Aloha
I'm little bit tired and doesn't have energy to write lengthly post about “Crazy JIT prototype”. And I didn't make a lot of progress since last post. But still there is some good news and some roadblocks.
Good news
Firstly — I reworked test suite for JIT to be little bit more robust. Just simple embedding of expected result into
PIR
file. Something like this:.sub 'main' :main say "Answer" say 42 say 3.1415926 .end # BEGIN_RESULTS # Answer # 42 # 3.1415926 # END_RESULTS
Handling of this “embedded test” took only few lines of code:
# Embedded test results my $pir_src := slurp($pir); my $/ := $pir_src ~~ / '# BEGIN_RESULTS' \n [ '# ' (\N+ \n) ]+ '# END_RESULTS' /; my $expected := $/[0].join('');
Perl6 version of regexps is awesome!
Second — register access and simple math. Still some work have to be done but most things are in place already. Not all of registers are covered in test suite, so “patches are welcome”
:-)
Third — I actually implemented handling of local branches and now Ops::JIT can handle simple loops, etc.
Roadblocks
Further development will require some kind of “mostly full C compiler”. Let's take simple line of code from core.ops:
Parrot_pcc_set_signature(interp, CURRENT_CONTEXT(interp), call_sig);
Looks pretty trivial: call of function
Parrot_pcc_set_signature, passing variable interp
, result of call to CURRENT_CONTEXT
, and another variable call_sig
. Unfortunately life is more complex. CURRENT_CONTEXT
is not a function. It's C macro #define CURRENT_CONTEXT(interp) ((interp)->ctx)
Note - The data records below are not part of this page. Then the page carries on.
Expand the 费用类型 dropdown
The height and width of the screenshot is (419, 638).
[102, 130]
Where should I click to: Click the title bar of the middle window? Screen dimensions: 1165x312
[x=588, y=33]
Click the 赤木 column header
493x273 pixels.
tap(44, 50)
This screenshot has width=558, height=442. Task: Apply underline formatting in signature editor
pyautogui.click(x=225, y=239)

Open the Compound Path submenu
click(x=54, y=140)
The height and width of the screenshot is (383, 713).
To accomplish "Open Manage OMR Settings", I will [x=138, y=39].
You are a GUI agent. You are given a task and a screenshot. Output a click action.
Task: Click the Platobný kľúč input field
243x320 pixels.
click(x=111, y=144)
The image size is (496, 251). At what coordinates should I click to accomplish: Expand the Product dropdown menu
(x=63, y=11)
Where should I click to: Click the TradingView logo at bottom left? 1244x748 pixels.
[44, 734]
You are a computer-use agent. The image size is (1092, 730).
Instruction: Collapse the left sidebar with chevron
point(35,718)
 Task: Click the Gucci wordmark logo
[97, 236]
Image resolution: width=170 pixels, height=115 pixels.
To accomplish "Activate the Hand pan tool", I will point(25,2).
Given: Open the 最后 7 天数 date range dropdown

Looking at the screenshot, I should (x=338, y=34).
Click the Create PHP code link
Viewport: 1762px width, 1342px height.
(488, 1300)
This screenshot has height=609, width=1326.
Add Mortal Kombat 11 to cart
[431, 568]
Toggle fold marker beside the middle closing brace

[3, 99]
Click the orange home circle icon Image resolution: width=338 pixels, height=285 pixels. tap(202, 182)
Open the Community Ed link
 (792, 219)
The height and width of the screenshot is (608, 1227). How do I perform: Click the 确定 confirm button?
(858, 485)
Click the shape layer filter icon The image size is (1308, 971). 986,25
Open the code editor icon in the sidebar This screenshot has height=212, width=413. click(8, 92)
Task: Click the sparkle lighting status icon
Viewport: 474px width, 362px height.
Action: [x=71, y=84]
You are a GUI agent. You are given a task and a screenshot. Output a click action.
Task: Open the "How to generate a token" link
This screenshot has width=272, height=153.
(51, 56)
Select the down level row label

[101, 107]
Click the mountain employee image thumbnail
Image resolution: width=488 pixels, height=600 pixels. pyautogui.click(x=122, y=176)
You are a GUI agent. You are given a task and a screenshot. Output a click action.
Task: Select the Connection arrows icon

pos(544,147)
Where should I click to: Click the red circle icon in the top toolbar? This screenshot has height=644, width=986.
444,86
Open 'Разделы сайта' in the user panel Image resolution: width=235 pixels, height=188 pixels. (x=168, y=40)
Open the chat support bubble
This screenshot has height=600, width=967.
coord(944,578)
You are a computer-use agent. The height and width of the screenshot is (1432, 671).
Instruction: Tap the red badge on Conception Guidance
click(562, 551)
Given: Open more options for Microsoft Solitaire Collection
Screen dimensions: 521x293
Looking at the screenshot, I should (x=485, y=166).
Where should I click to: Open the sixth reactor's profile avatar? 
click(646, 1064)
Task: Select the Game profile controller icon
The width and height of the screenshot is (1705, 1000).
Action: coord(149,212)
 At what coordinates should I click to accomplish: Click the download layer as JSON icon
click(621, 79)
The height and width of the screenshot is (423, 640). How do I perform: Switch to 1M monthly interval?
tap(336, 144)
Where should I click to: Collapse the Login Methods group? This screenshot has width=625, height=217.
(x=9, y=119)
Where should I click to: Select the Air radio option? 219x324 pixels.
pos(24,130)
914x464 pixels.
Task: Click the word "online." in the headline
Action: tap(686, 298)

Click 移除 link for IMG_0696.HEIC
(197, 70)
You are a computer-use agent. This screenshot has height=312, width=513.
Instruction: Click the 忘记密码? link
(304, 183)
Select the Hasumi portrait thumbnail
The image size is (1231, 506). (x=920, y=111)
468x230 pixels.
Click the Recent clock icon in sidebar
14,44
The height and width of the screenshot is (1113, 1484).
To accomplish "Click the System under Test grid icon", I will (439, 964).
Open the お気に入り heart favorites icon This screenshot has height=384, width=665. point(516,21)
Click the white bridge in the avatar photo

. Which is expanded to access field ctx
within parrot_interp_t
structure. To properly implement JITting of it we have to:
- Parse macro definitions and have some kind “cpp” step inside opsc to expand them.
- Parse structure definitions to map field to offset.
First task is quite big in terms of code. And it will be quite slow to parse all header files on startup. And I can't preparse them and just freeze
objects to disk. Because there is some very annoying bug in parrot which prevent proper thawing of Objects. I didn't caught it yet.
Second one is bit smaller and can be implemented much easier in combination with first one.
But for now I'm little bit stuck in thinking “how to implement it without implementing good big proportion of C compiler”. Any ideas?